Copy out each of the following records word for word, leaving every line unchanged.

Element lookup records:
--------------------------------
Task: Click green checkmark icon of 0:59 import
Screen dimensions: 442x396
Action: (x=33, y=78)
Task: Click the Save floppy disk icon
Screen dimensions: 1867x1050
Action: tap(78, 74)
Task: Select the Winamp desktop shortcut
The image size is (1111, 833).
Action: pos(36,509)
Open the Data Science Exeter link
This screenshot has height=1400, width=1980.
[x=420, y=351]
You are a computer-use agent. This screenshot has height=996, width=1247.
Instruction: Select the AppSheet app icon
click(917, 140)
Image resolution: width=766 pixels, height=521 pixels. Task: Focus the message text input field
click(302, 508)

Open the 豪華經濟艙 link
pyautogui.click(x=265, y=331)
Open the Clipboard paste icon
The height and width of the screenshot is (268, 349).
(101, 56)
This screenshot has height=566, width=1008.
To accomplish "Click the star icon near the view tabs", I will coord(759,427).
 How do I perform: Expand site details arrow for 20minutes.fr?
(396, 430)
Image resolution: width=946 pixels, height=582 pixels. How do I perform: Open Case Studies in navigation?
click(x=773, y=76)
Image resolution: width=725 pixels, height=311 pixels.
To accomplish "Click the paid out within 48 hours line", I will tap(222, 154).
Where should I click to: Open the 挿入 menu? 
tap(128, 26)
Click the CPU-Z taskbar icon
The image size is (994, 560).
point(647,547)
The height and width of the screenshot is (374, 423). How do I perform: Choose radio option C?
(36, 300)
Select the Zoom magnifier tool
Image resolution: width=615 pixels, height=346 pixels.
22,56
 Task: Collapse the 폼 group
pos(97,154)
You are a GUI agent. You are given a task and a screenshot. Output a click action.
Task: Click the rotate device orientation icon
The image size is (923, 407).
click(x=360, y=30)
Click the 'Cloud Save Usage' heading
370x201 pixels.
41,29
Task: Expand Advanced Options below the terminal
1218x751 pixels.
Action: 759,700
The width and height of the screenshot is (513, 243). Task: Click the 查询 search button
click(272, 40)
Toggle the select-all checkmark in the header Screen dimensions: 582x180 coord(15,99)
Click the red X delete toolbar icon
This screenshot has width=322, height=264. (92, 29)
--------------------------------
* Written solution:
Task: Click green checkmark icon of 0:59 import
Screen dimensions: 442x396
Action: (x=33, y=78)
Task: Click the Save floppy disk icon
Screen dimensions: 1867x1050
Action: tap(78, 74)
Task: Select the Winamp desktop shortcut
The image size is (1111, 833).
Action: pos(36,509)
Open the Data Science Exeter link
This screenshot has height=1400, width=1980.
[x=420, y=351]
You are a computer-use agent. This screenshot has height=996, width=1247.
Instruction: Select the AppSheet app icon
click(917, 140)
Image resolution: width=766 pixels, height=521 pixels. Task: Focus the message text input field
click(302, 508)

Open the 豪華經濟艙 link
pyautogui.click(x=265, y=331)
Open the Clipboard paste icon
The height and width of the screenshot is (268, 349).
(101, 56)
This screenshot has height=566, width=1008.
To accomplish "Click the star icon near the view tabs", I will coord(759,427).
 How do I perform: Expand site details arrow for 20minutes.fr?
(396, 430)
Image resolution: width=946 pixels, height=582 pixels. How do I perform: Open Case Studies in navigation?
click(x=773, y=76)
Image resolution: width=725 pixels, height=311 pixels.
To accomplish "Click the paid out within 48 hours line", I will tap(222, 154).
Where should I click to: Open the 挿入 menu? 
tap(128, 26)
Click the CPU-Z taskbar icon
The image size is (994, 560).
point(647,547)
The height and width of the screenshot is (374, 423). How do I perform: Choose radio option C?
(36, 300)
Select the Zoom magnifier tool
Image resolution: width=615 pixels, height=346 pixels.
22,56
 Task: Collapse the 폼 group
pos(97,154)
You are a GUI agent. You are given a task and a screenshot. Output a click action.
Task: Click the rotate device orientation icon
The image size is (923, 407).
click(x=360, y=30)
Click the 'Cloud Save Usage' heading
370x201 pixels.
41,29
Task: Expand Advanced Options below the terminal
1218x751 pixels.
Action: 759,700
The width and height of the screenshot is (513, 243). Task: Click the 查询 search button
click(272, 40)
Toggle the select-all checkmark in the header Screen dimensions: 582x180 coord(15,99)
Click the red X delete toolbar icon
This screenshot has width=322, height=264. (92, 29)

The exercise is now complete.